Even though Ironman is officially off the calendar for this year, I’m still trying to stick with some elements of the training plan, namely my focus on developing good cycle-specific muscles in my quads, glutes, etc. This, hopefully, is going to come as a result of these weekly plyometric and weight routines targeting these specific muscle groups and while HRH is at her “Leader’s Corp” thingamabobber this evening, I’m using this time to do just that. My soundtrack to push through a series of hops, leaps and jumps is another album by The White Stripes, ‘White Blood Cells‘.

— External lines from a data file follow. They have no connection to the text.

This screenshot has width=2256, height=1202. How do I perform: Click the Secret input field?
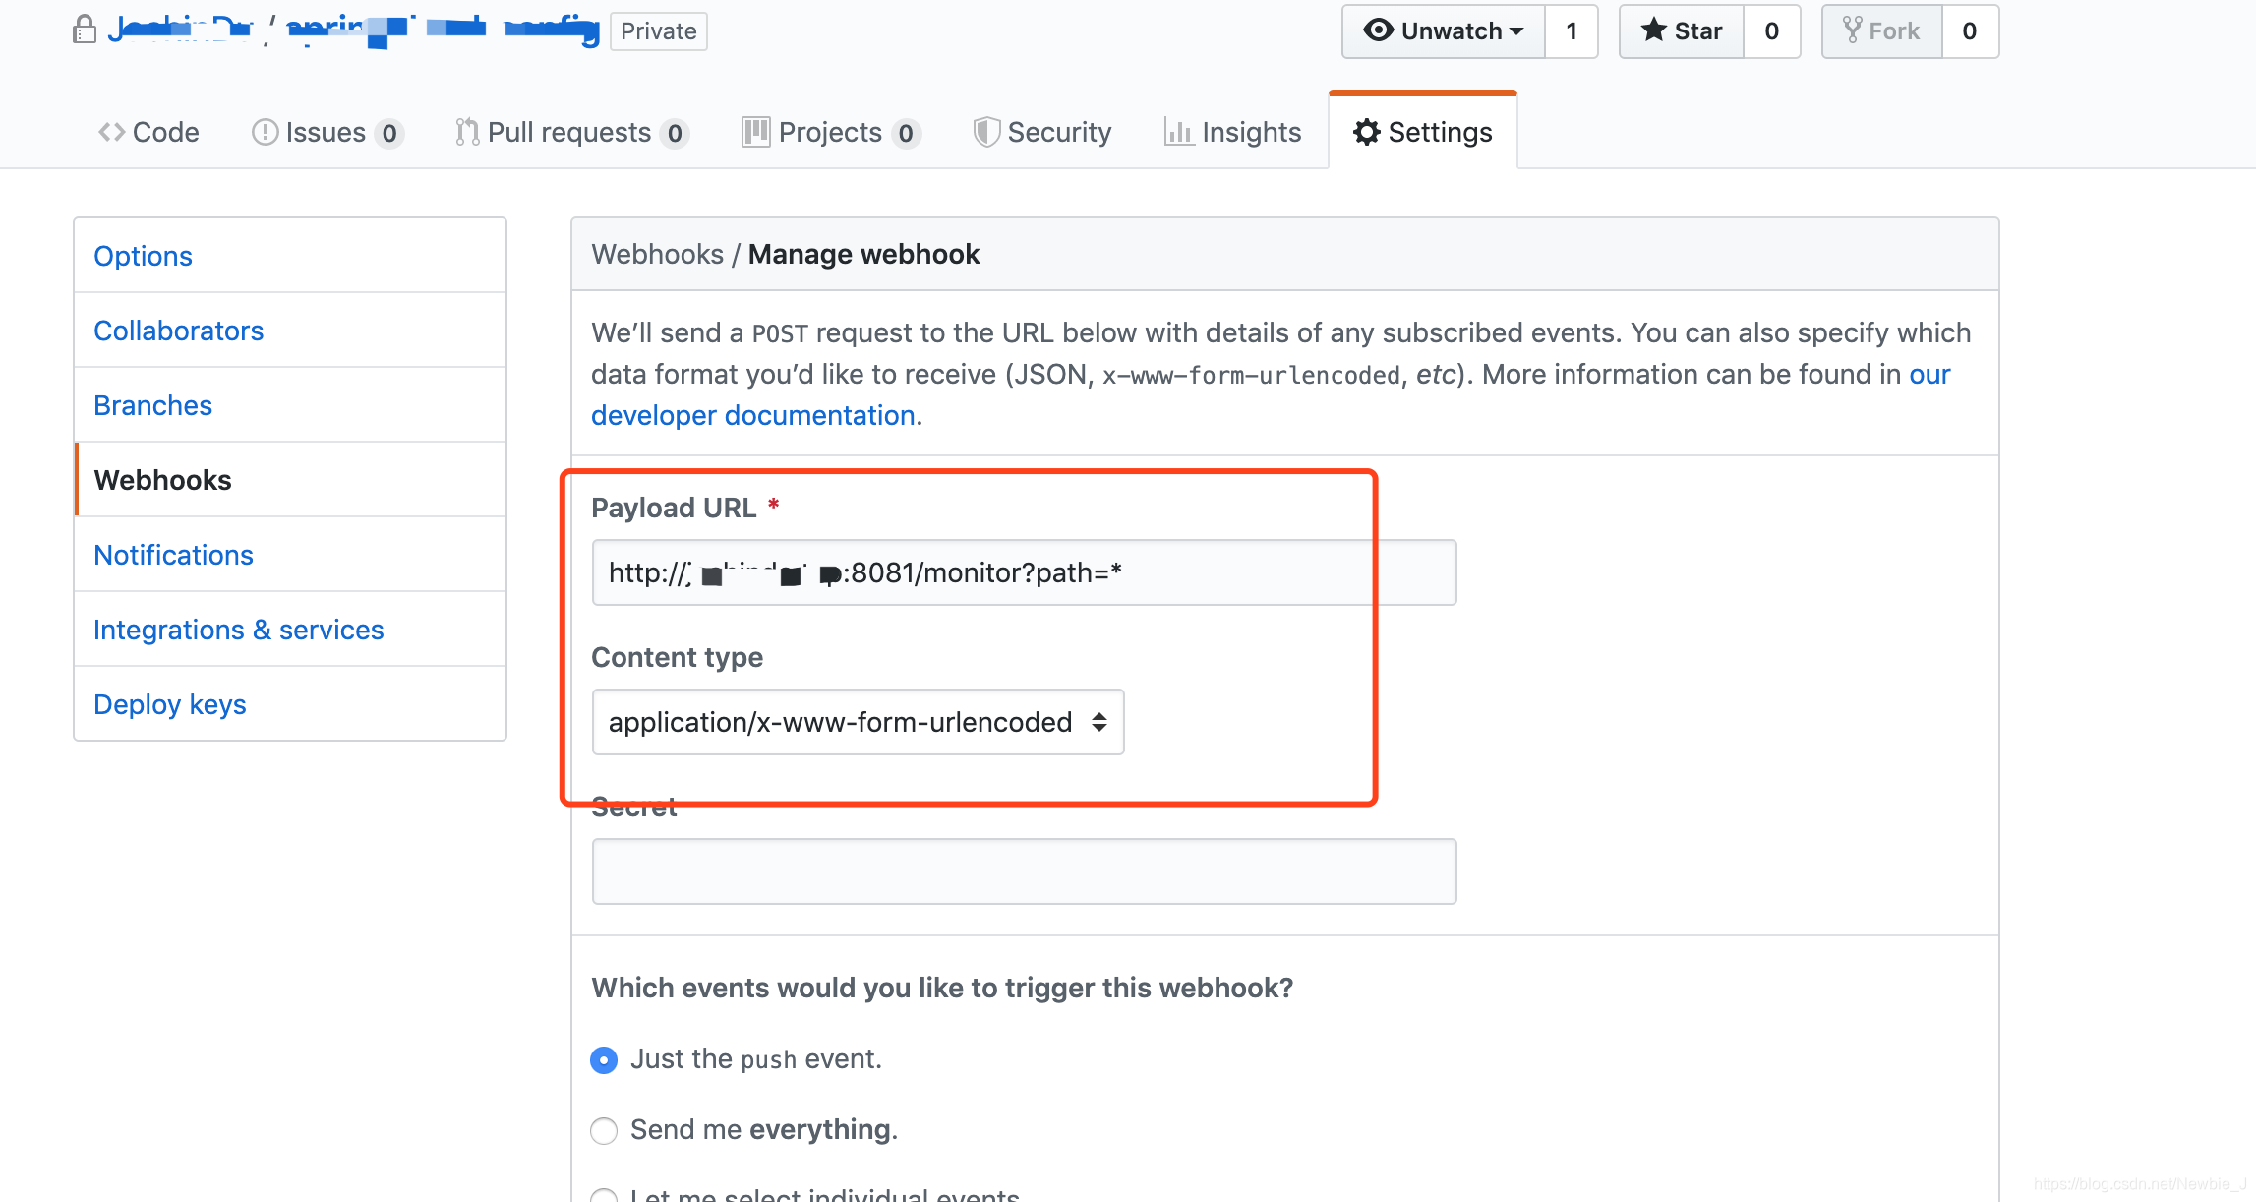click(x=1023, y=871)
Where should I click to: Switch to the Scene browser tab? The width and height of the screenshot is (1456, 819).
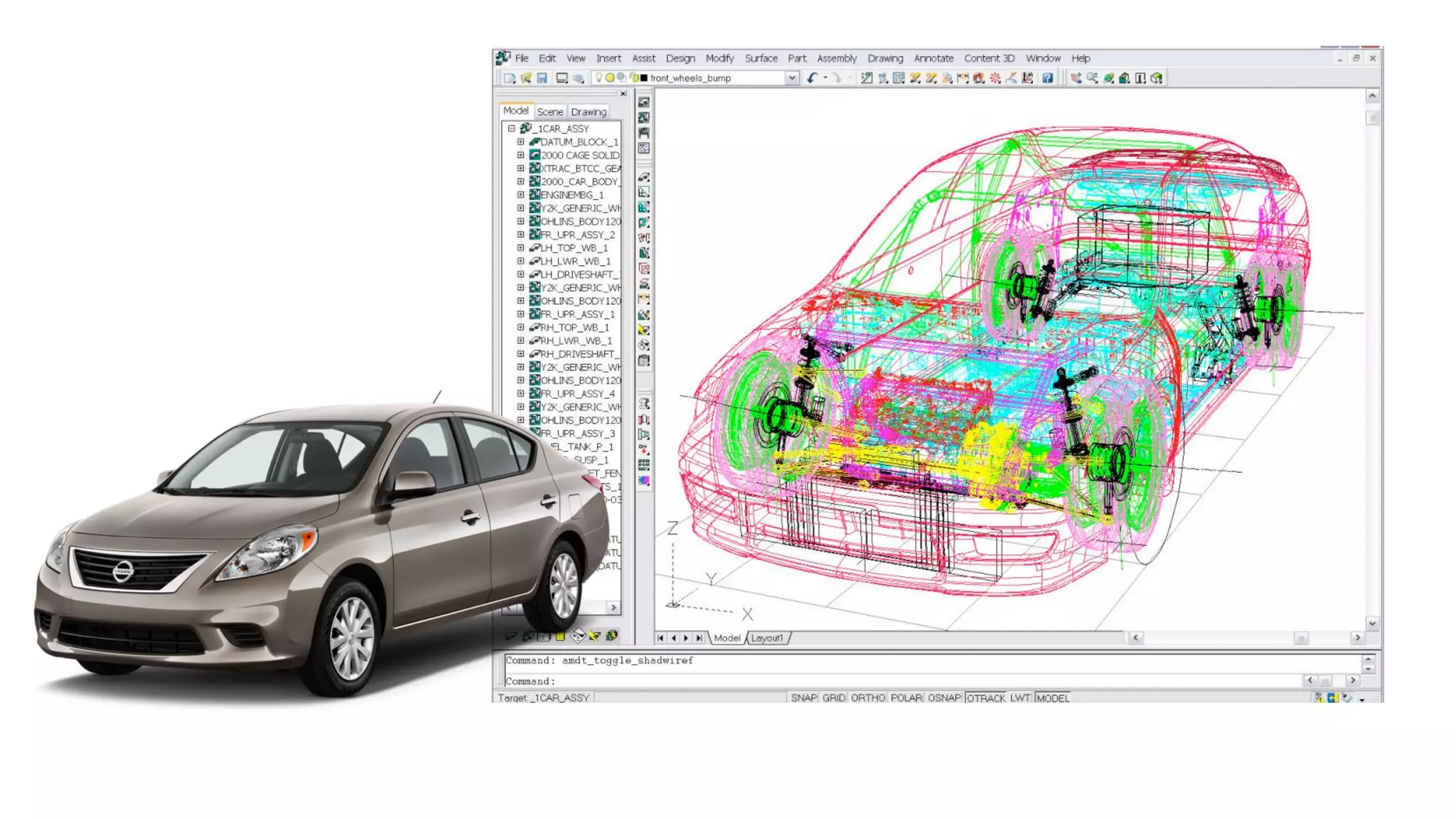(550, 112)
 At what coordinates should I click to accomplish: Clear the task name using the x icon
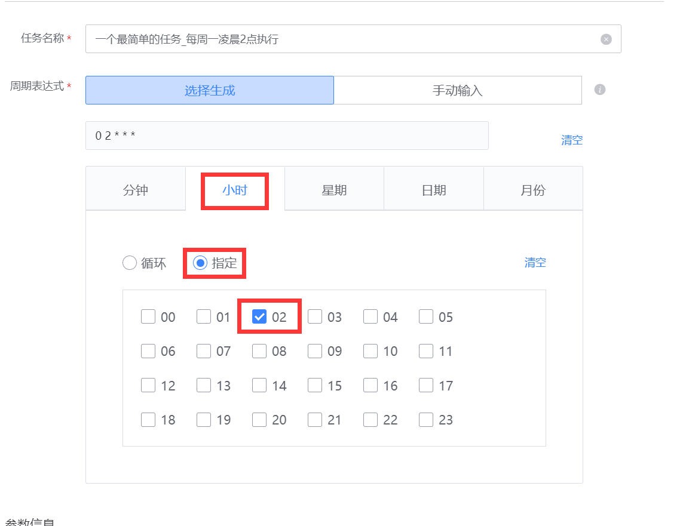coord(606,39)
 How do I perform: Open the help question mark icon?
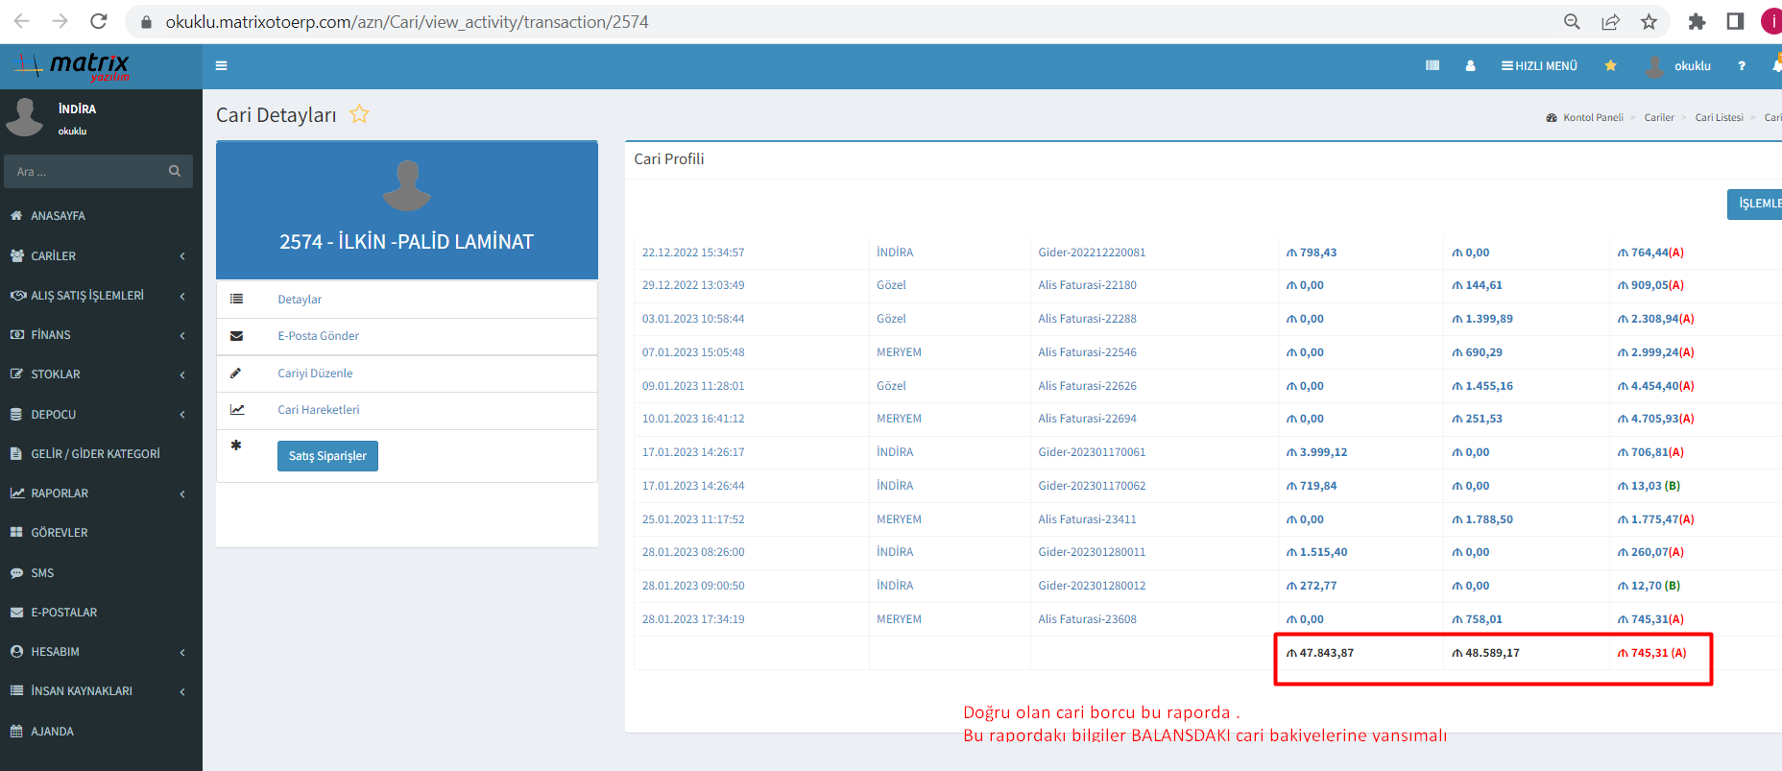tap(1741, 66)
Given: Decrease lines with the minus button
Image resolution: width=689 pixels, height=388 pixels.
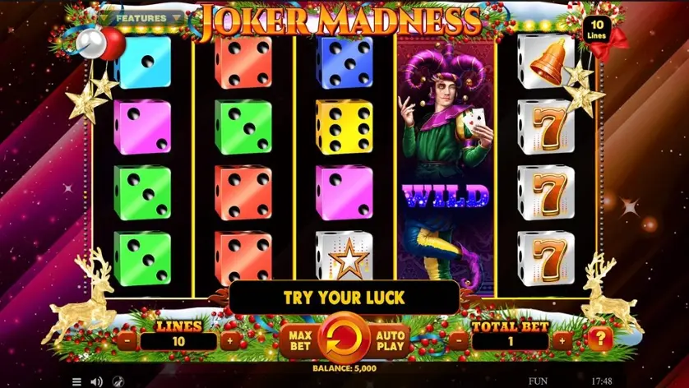Looking at the screenshot, I should [127, 340].
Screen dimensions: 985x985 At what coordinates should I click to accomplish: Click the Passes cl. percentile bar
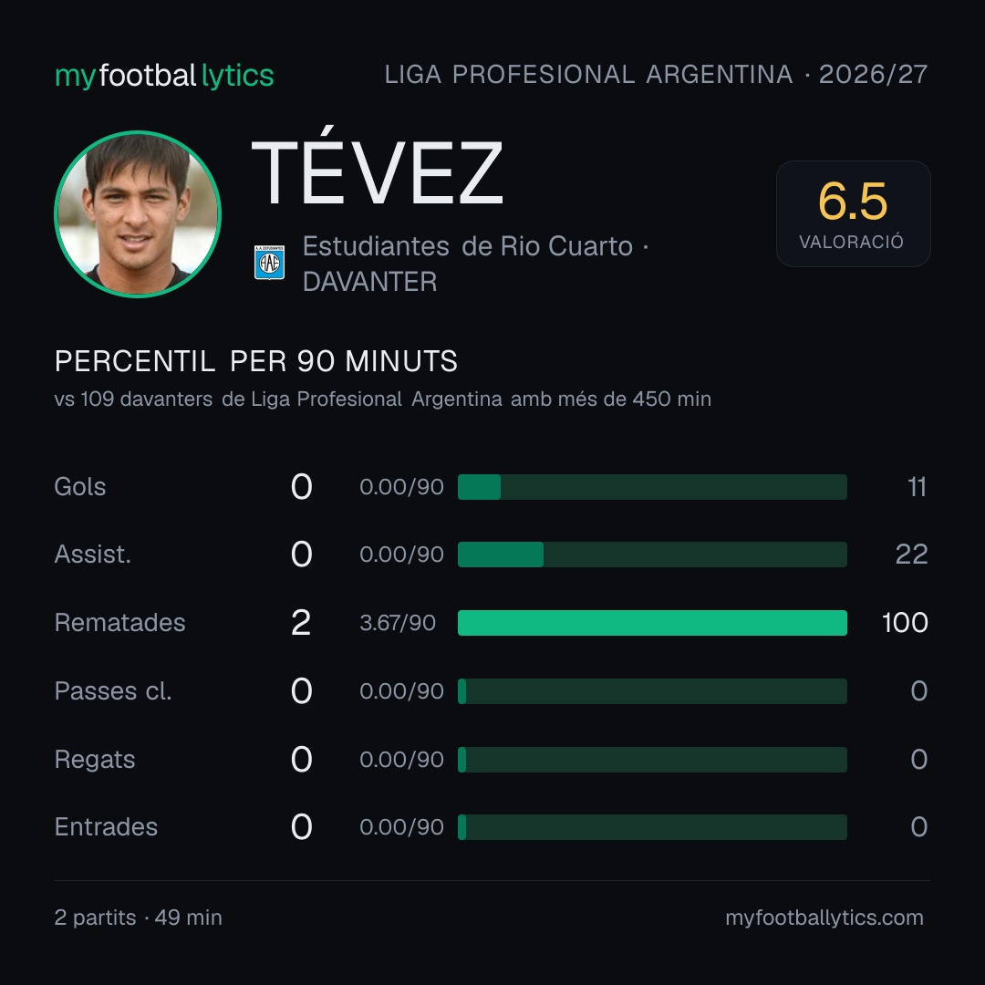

‘White Blood Cells’ is the 3rd studio album by the anemic brother and sister duo , released on July 3rd, 2001. Rumor has it that it was recorded in less than one week at Easley-McCain Recording in Memphis, Tennessee, and produced by Jackie himself. It was also the band’s last record released independently on the Sympathy for the Record Industry label. In 2012, Rolling Stone ranked the album at #497 on its list of The 500 Greatest Albums of All Time.
This album comes at a time when the band seem to be hitting their popular stride – glowing write-ups in glossy magazines like Rolling Stone and Mojo, guest lists boasting names like Kate Hudson and Chris Robinson, and appearances on national TV – however,they managed to stay true to the approach that brought them all this success in the first place. Produced by Doug Easley, the album sounds exactly how an underground sensation’s breakthrough album should: bigger and tighter than their earlier material, but not so polished that it will scare away longtime fans; albeit, it lacks a little some of the Stripes’ blues influence that I’ve come to admire.
For example, there’s the country-tinged ‘Hotel Yorba‘ and the crazed garage pop of ‘Fell in Love With a Girl‘, along with the folky, McCartney-esque ‘We’re Going to Be Friends‘, a charming, innocent school-days love song that’s absolutely reeks of cuteneess. However, there are some other key White Stripes-esque moments in tracks like the cocky opener ‘Dead Leaves and the Dirty Ground‘, and the vicious indictments around both ‘The Union Forever‘ and ‘I Think I Smell a Rat‘. ‘Same Boy You’ve Always Known‘ and ‘Offend in Every Way‘ are two more quintessential tracks, offering up more of the group’s stomping riffs and rhythms and us-against-the-world attitude.
I’m really digging these Stripes now, I admit; the hopping, leaping and jumping around like a kangaroo on crack…not so much.